• WRITTEN INSTRUCTION 1: For the article on the OECD review of Irish higher education, decide whether each statement agrees with it: (a) the OECD report was published in September 2004; (b) the institute of technology sector began in 1592; (c) the report recommends that doctorate-awarding powers go to both universities and institutes of technology. Answer each with yes or no and quote the deciding words.
• WRITTEN INSTRUCTION 2: Please transcribe the part of the article on the OECD review of Irish higher education that begins at the words "Over the years" and stops after the words "individual institutional contracts.".

-- Begin EXTRACT PROVIDED --

Under the Microscope/Prof William Reville: The OECD recently reviewed Irish higher education and recommended how it can better meet Ireland's strategic objectives for the sector.
The report, published in September 2004, was generally well received. Surprisingly, little public mention was made of the fact that the report deals only with the role of higher education in boosting the economy through the application of science and technology.
There is general consensus that the Celtic Tiger would never have roared in the absence of our well-educated young people. Third-level education in Ireland has grown hugely over the last few decades and Ireland was one of the first European countries to grasp the economic importance of education. In 1965 only 11 percent of those completing second-level education entered third-level, whereas in 2003 this figure had risen to 57 per cent.
While the recent growth of third-level education has been accompanied by a 2.5 fold improvement in average material living standards, we now have a high-wage economy and it is clear that if we are to retain our new-found wealth we must develop into an innovation-driven knowledge-based economy. Hence the heavy government investment in science and technology since the mid 1990s and the commitment to ongoing investment.
The OECD report makes 51 recommendations, so I can only discuss some of the more important ones.
Higher education in Ireland is divided into two broad sectors - the university sector and the institute of technology (IT) sector. The university sector is long established in Ireland - TCD was founded in 1592 and UCD, UCC and UCG in the mid 1800s. The IT sector began in 1970 and the individual colleges were originally called regional technical colleges.
As this original name implies, the IT sector was intended to cater specifically for the unique technical/technological requirements of the various regions in Ireland. The universities are funded through the Higher Education Authority and the IT sector is funded through the Department of Education and Science.
Over the years there has been some mission-drift, with the universities and the IT sectors each taking on work more appropriate to the other.
The report recommends that both sectors should concentrate on their defined functions. The role of the IT sector was defined above and it is the university's role to carry out the major Irish research in addition to teaching. The report recommends that the third-level funding system be unified under a new Tertiary Education Authority, which would prevent mission-drift in either direction through a funding approach based on individual institutional contracts.
If Ireland is to become a world player as an innovation-driven knowledge-based economy, we will have to greatly increase our output of doctorate graduates. The OECD Report recommends that we should double our output by 2010. Funding must be made available to achieve this and the report further recommends that doctorate-awarding powers should be confined to the universities.

-- End EXTRACT PROVIDED --
-- Begin ROWS --

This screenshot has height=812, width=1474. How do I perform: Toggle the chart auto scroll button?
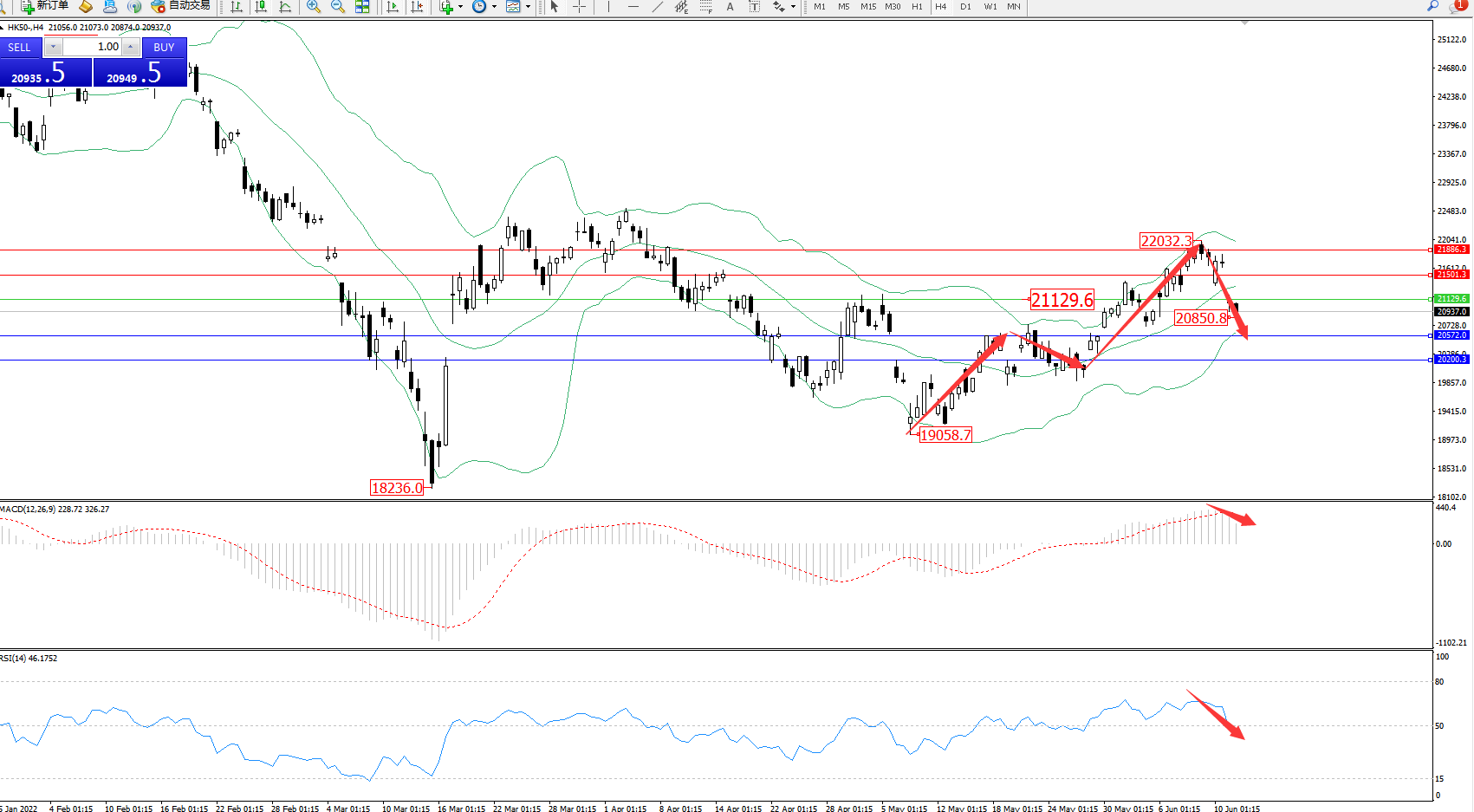393,7
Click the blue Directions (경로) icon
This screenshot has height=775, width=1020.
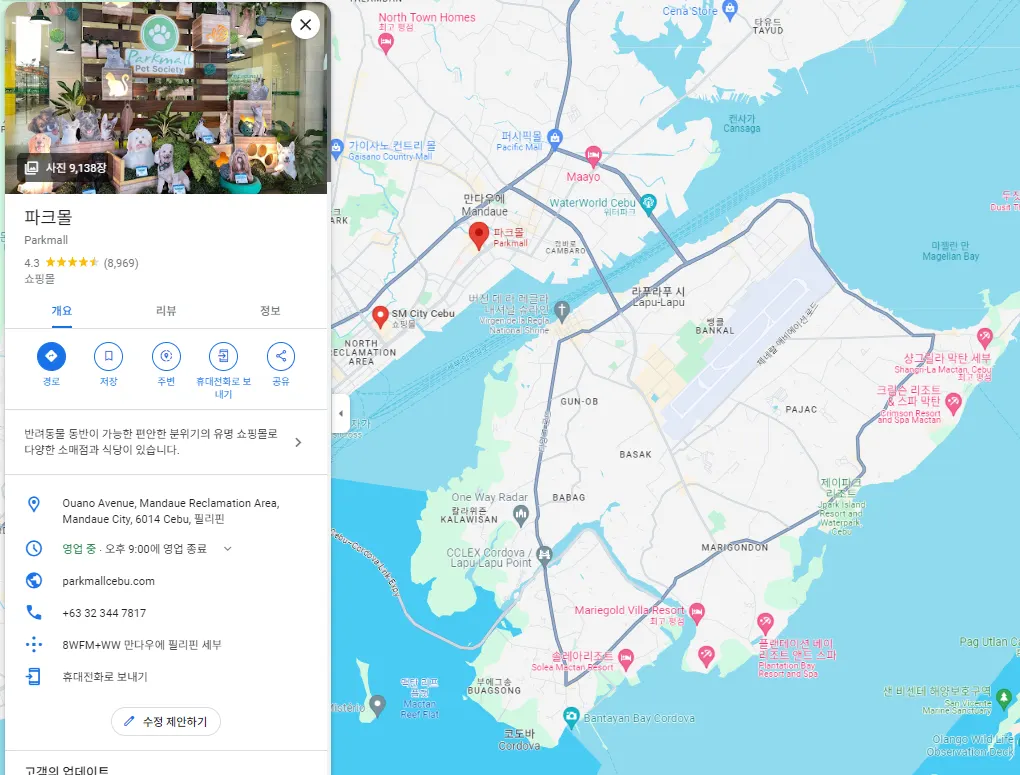51,356
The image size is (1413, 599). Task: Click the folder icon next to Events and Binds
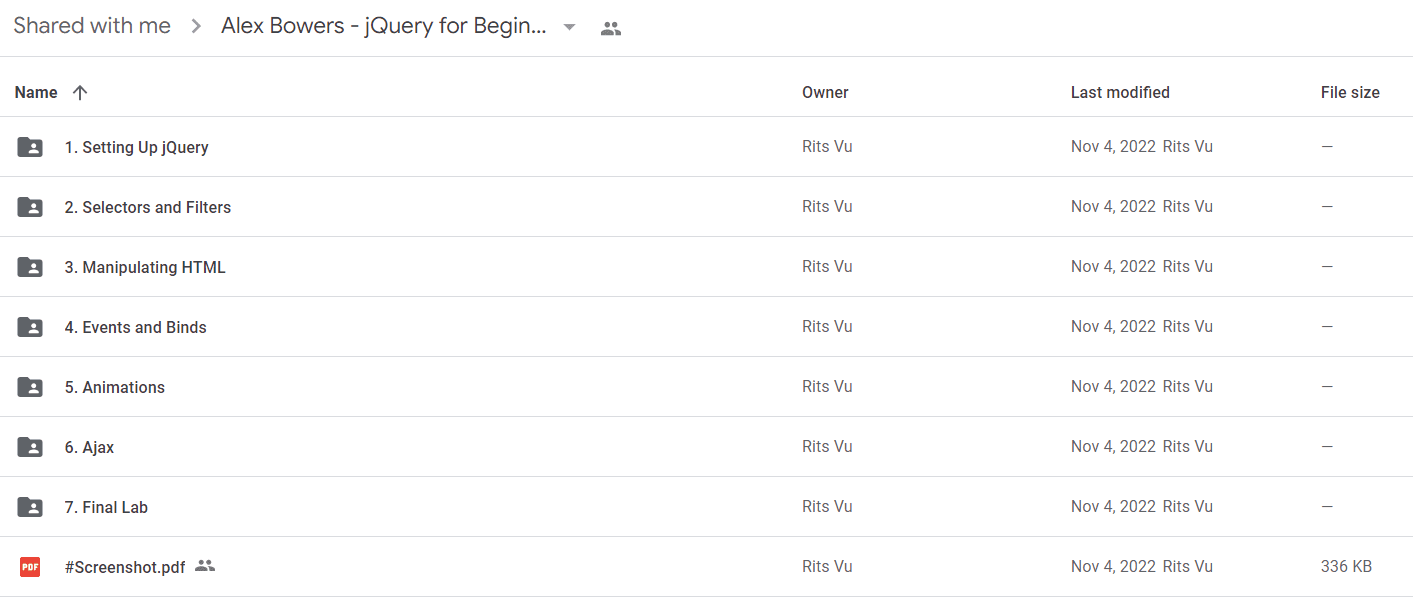[30, 327]
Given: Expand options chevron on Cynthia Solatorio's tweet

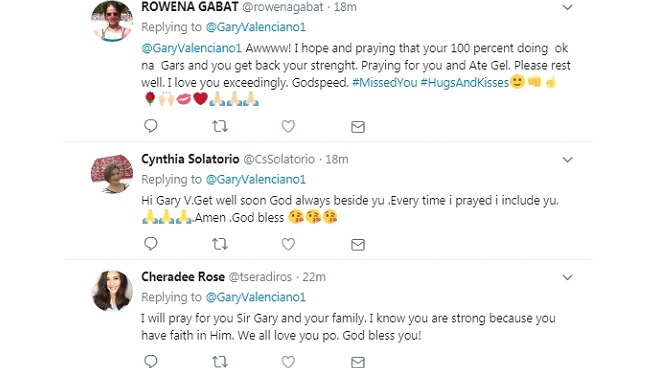Looking at the screenshot, I should tap(567, 160).
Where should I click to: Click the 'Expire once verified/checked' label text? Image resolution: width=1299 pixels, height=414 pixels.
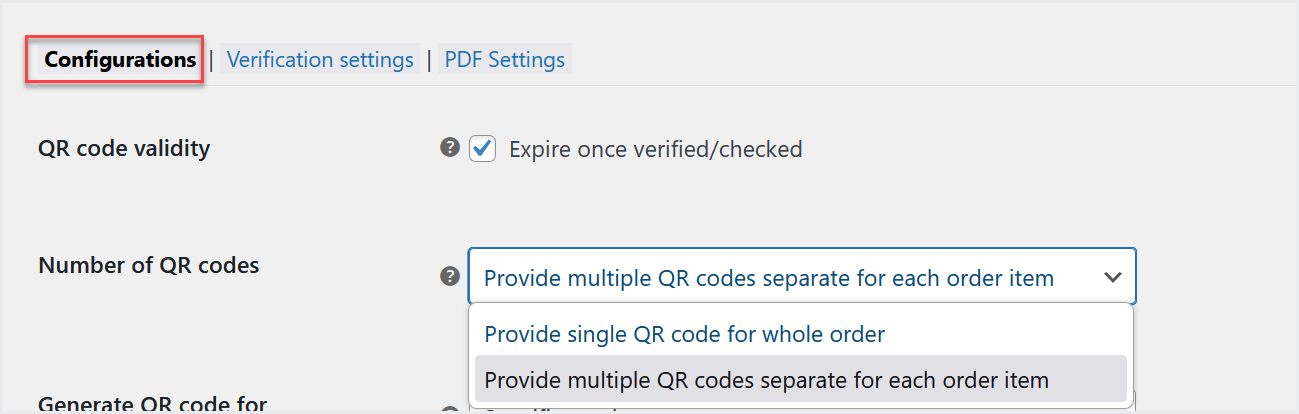(656, 149)
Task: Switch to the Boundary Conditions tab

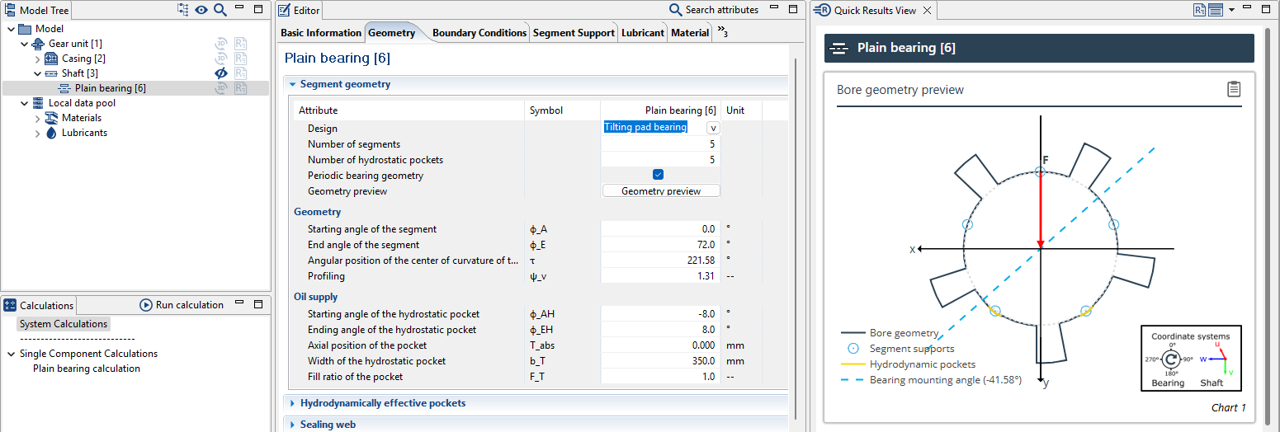Action: pyautogui.click(x=479, y=33)
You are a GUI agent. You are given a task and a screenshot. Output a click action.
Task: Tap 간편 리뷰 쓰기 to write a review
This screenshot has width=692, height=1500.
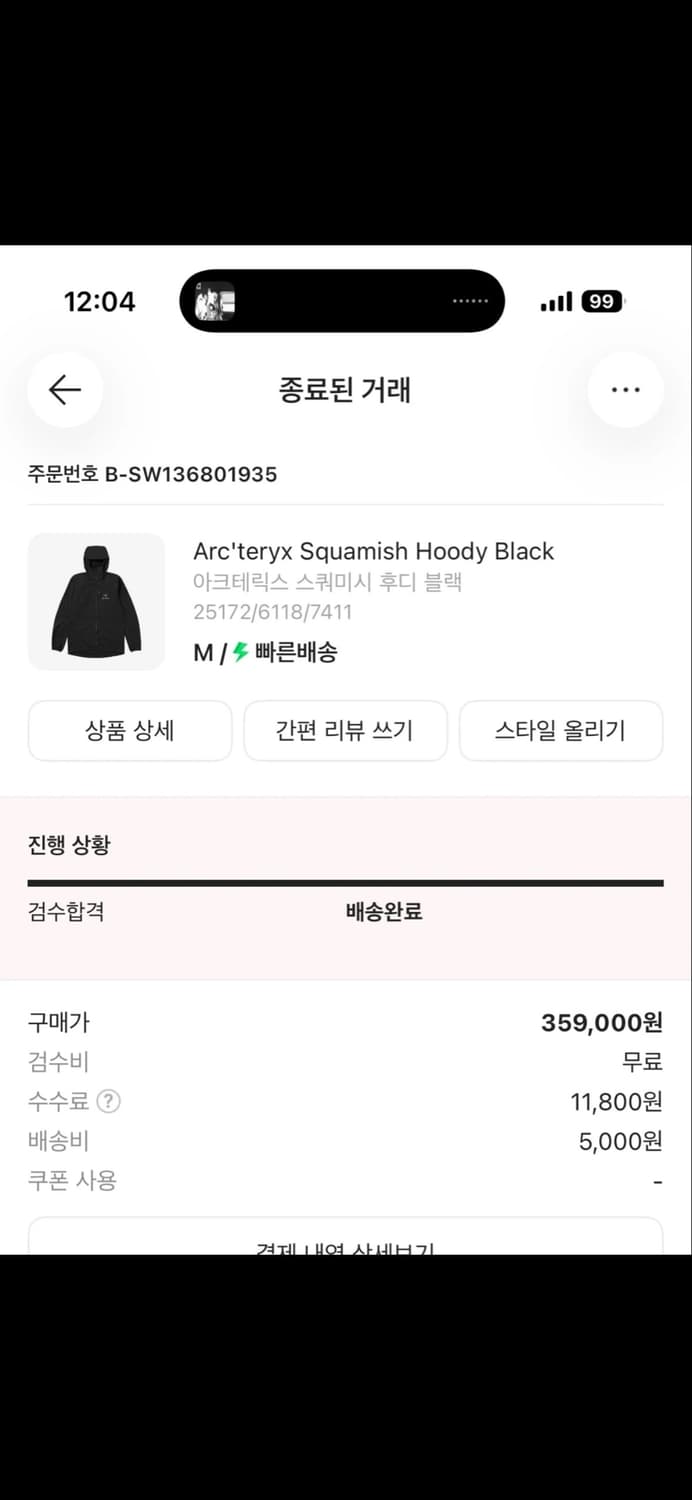click(346, 731)
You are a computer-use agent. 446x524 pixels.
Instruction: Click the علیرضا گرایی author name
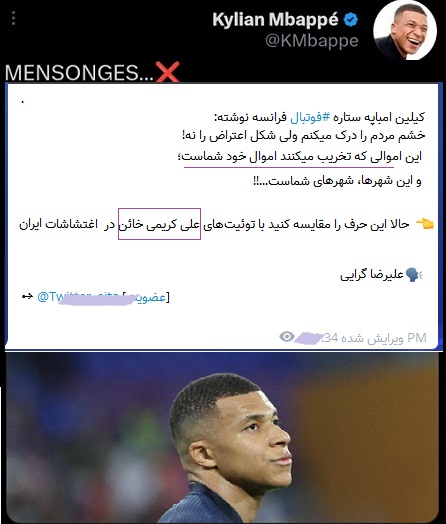(x=372, y=275)
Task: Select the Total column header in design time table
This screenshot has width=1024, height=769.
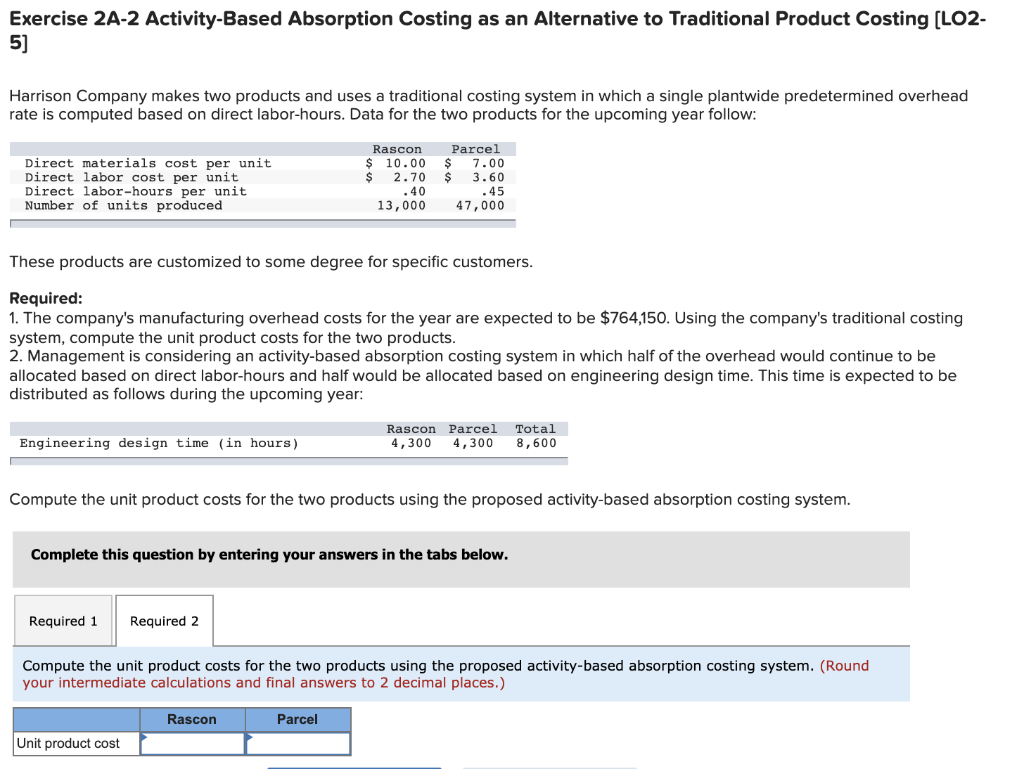Action: pyautogui.click(x=535, y=428)
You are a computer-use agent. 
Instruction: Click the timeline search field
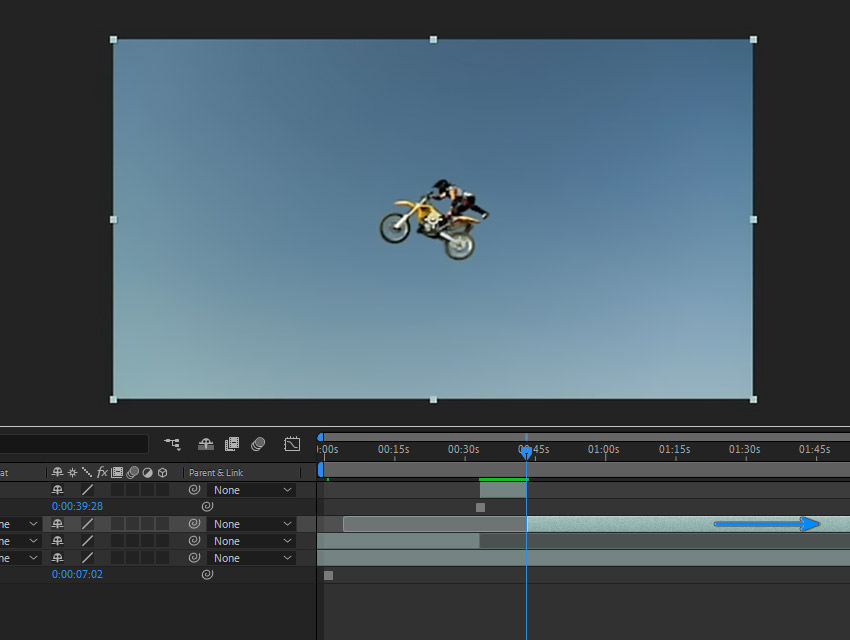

-- End ROWS --

• CORRECT OUTPUT 1:
(a) Yes: "The report, published in September 2004, was generally well received."
(b) No: "The IT sector began in 1970"
(c) No: "doctorate-awarding powers should be confined to the universities."

• CORRECT OUTPUT 2:
Over the years there has been some mission-drift, with the universities and the IT sectors each taking on work more appropriate to the other.
The report recommends that both sectors should concentrate on their defined functions. The role of the IT sector was defined above and it is the university's role to carry out the major Irish research in addition to teaching. The report recommends that the third-level funding system be unified under a new Tertiary Education Authority, which would prevent mission-drift in either direction through a funding approach based on individual institutional contracts.